### [Material for this exercise]
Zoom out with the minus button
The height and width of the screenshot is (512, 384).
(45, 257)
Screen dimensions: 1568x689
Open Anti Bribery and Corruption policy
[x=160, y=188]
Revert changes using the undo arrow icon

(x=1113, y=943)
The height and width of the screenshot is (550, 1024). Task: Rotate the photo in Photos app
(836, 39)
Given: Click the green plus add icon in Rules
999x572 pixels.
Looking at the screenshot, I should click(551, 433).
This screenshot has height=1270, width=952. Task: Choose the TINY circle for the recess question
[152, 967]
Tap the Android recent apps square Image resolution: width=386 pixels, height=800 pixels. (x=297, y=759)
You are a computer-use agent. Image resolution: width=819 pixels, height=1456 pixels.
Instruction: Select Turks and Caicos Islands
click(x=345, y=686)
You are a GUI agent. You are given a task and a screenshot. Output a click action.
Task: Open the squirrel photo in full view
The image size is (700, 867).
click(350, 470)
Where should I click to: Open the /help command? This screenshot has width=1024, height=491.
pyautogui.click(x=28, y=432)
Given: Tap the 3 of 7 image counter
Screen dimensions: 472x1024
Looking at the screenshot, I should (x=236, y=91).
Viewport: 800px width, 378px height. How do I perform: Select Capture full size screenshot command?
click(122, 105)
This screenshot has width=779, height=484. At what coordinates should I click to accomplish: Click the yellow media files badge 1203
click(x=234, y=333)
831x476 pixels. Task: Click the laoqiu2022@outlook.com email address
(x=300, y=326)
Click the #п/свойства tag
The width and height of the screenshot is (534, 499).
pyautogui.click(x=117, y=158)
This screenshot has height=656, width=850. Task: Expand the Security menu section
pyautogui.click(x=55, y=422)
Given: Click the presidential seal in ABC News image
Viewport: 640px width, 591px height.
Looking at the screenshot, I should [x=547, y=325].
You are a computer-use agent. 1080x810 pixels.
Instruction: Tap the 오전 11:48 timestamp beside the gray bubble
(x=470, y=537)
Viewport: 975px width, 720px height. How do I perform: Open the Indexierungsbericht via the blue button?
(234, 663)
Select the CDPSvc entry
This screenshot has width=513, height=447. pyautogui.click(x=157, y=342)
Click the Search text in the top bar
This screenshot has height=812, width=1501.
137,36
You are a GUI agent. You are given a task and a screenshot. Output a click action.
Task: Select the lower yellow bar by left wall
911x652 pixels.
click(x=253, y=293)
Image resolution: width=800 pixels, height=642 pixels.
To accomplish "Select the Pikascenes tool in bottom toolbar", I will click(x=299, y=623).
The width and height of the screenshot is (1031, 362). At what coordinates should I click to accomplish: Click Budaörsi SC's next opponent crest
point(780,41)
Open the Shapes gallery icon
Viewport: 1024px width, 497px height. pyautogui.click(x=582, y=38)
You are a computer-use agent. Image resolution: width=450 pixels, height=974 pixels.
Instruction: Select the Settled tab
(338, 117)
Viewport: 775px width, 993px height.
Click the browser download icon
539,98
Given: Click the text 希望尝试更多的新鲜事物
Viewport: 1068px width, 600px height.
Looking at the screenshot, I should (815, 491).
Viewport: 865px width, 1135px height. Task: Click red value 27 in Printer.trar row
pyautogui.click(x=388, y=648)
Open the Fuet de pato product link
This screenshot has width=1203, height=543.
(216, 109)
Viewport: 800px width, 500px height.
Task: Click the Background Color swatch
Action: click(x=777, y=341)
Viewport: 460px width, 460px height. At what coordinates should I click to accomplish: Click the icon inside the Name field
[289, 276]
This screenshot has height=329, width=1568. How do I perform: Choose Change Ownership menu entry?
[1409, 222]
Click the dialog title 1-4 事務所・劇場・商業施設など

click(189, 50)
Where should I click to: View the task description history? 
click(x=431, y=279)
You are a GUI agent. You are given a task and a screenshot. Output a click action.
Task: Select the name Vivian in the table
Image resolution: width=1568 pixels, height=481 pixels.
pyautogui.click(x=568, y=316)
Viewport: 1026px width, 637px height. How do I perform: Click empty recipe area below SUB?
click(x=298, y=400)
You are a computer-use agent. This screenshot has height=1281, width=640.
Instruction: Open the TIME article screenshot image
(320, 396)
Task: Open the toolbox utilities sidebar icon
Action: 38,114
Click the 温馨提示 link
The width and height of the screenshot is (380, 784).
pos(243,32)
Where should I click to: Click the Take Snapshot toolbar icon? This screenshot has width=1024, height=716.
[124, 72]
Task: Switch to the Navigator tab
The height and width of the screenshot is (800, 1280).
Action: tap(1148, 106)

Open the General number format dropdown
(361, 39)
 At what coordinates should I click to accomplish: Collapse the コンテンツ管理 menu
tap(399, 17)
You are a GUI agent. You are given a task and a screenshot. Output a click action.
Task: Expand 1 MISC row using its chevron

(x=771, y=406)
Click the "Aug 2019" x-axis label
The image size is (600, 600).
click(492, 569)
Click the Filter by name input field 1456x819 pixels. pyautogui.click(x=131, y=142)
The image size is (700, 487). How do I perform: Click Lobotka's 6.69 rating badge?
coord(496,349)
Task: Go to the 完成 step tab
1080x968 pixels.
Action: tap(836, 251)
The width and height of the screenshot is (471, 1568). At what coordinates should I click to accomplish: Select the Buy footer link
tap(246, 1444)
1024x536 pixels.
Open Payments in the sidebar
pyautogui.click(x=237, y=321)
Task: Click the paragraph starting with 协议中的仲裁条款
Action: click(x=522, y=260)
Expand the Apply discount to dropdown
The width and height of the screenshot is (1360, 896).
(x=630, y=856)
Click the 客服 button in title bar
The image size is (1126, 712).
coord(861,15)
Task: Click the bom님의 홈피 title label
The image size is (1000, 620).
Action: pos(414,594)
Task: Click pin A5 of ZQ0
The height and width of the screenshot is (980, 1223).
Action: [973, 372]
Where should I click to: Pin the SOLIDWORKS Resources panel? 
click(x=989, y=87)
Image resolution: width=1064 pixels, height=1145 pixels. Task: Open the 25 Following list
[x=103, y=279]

### [Task description]
Would you write down every record again, exactly?

### [Response to this exercise]
Zoom out with the minus button
The height and width of the screenshot is (512, 384).
(45, 257)
Screen dimensions: 1568x689
Open Anti Bribery and Corruption policy
[x=160, y=188]
Revert changes using the undo arrow icon

(x=1113, y=943)
The height and width of the screenshot is (550, 1024). Task: Rotate the photo in Photos app
(836, 39)
Given: Click the green plus add icon in Rules
999x572 pixels.
Looking at the screenshot, I should click(551, 433).
This screenshot has height=1270, width=952. Task: Choose the TINY circle for the recess question
[152, 967]
Tap the Android recent apps square Image resolution: width=386 pixels, height=800 pixels. (x=297, y=759)
You are a computer-use agent. Image resolution: width=819 pixels, height=1456 pixels.
Instruction: Select Turks and Caicos Islands
click(x=345, y=686)
You are a GUI agent. You are given a task and a screenshot. Output a click action.
Task: Open the squirrel photo in full view
The image size is (700, 867).
click(350, 470)
Where should I click to: Open the /help command? This screenshot has width=1024, height=491.
pyautogui.click(x=28, y=432)
Given: Tap the 3 of 7 image counter
Screen dimensions: 472x1024
Looking at the screenshot, I should (x=236, y=91).
Viewport: 800px width, 378px height. How do I perform: Select Capture full size screenshot command?
click(122, 105)
This screenshot has width=779, height=484. At what coordinates should I click to accomplish: Click the yellow media files badge 1203
click(x=234, y=333)
831x476 pixels. Task: Click the laoqiu2022@outlook.com email address
(x=300, y=326)
Click the #п/свойства tag
The width and height of the screenshot is (534, 499).
pyautogui.click(x=117, y=158)
This screenshot has height=656, width=850. Task: Expand the Security menu section
pyautogui.click(x=55, y=422)
Given: Click the presidential seal in ABC News image
Viewport: 640px width, 591px height.
Looking at the screenshot, I should [x=547, y=325].
You are a computer-use agent. 1080x810 pixels.
Instruction: Tap the 오전 11:48 timestamp beside the gray bubble
(x=470, y=537)
Viewport: 975px width, 720px height. How do I perform: Open the Indexierungsbericht via the blue button?
(234, 663)
Select the CDPSvc entry
This screenshot has width=513, height=447. pyautogui.click(x=157, y=342)
Click the Search text in the top bar
This screenshot has height=812, width=1501.
137,36
You are a GUI agent. You are given a task and a screenshot. Output a click action.
Task: Select the lower yellow bar by left wall
911x652 pixels.
click(x=253, y=293)
Image resolution: width=800 pixels, height=642 pixels.
To accomplish "Select the Pikascenes tool in bottom toolbar", I will click(x=299, y=623).
The width and height of the screenshot is (1031, 362). At what coordinates should I click to accomplish: Click Budaörsi SC's next opponent crest
point(780,41)
Open the Shapes gallery icon
Viewport: 1024px width, 497px height. pyautogui.click(x=582, y=38)
You are a computer-use agent. Image resolution: width=450 pixels, height=974 pixels.
Instruction: Select the Settled tab
(338, 117)
Viewport: 775px width, 993px height.
Click the browser download icon
539,98
Given: Click the text 希望尝试更多的新鲜事物
Viewport: 1068px width, 600px height.
Looking at the screenshot, I should (815, 491).
Viewport: 865px width, 1135px height. Task: Click red value 27 in Printer.trar row
pyautogui.click(x=388, y=648)
Open the Fuet de pato product link
This screenshot has width=1203, height=543.
(216, 109)
Viewport: 800px width, 500px height.
Task: Click the Background Color swatch
Action: click(x=777, y=341)
Viewport: 460px width, 460px height. At what coordinates should I click to accomplish: Click the icon inside the Name field
[289, 276]
This screenshot has height=329, width=1568. How do I perform: Choose Change Ownership menu entry?
[1409, 222]
Click the dialog title 1-4 事務所・劇場・商業施設など

click(189, 50)
Where should I click to: View the task description history? 
click(x=431, y=279)
You are a GUI agent. You are given a task and a screenshot. Output a click action.
Task: Select the name Vivian in the table
Image resolution: width=1568 pixels, height=481 pixels.
pyautogui.click(x=568, y=316)
Viewport: 1026px width, 637px height. How do I perform: Click empty recipe area below SUB?
click(x=298, y=400)
You are a computer-use agent. This screenshot has height=1281, width=640.
Instruction: Open the TIME article screenshot image
(320, 396)
Task: Open the toolbox utilities sidebar icon
Action: 38,114
Click the 温馨提示 link
The width and height of the screenshot is (380, 784).
pos(243,32)
Where should I click to: Click the Take Snapshot toolbar icon? This screenshot has width=1024, height=716.
[124, 72]
Task: Switch to the Navigator tab
The height and width of the screenshot is (800, 1280).
Action: tap(1148, 106)

Open the General number format dropdown
(361, 39)
 At what coordinates should I click to accomplish: Collapse the コンテンツ管理 menu
tap(399, 17)
You are a GUI agent. You are given a task and a screenshot. Output a click action.
Task: Expand 1 MISC row using its chevron

(x=771, y=406)
Click the "Aug 2019" x-axis label
The image size is (600, 600).
click(492, 569)
Click the Filter by name input field 1456x819 pixels. pyautogui.click(x=131, y=142)
The image size is (700, 487). How do I perform: Click Lobotka's 6.69 rating badge?
coord(496,349)
Task: Go to the 完成 step tab
1080x968 pixels.
Action: tap(836, 251)
The width and height of the screenshot is (471, 1568). At what coordinates should I click to accomplish: Select the Buy footer link
tap(246, 1444)
1024x536 pixels.
Open Payments in the sidebar
pyautogui.click(x=237, y=321)
Task: Click the paragraph starting with 协议中的仲裁条款
Action: click(x=522, y=260)
Expand the Apply discount to dropdown
The width and height of the screenshot is (1360, 896).
(x=630, y=856)
Click the 客服 button in title bar
The image size is (1126, 712).
coord(861,15)
Task: Click the bom님의 홈피 title label
The image size is (1000, 620).
Action: pos(414,594)
Task: Click pin A5 of ZQ0
The height and width of the screenshot is (980, 1223).
Action: [973, 372]
Where should I click to: Pin the SOLIDWORKS Resources panel? 
click(x=989, y=87)
Image resolution: width=1064 pixels, height=1145 pixels. Task: Open the 25 Following list
[x=103, y=279]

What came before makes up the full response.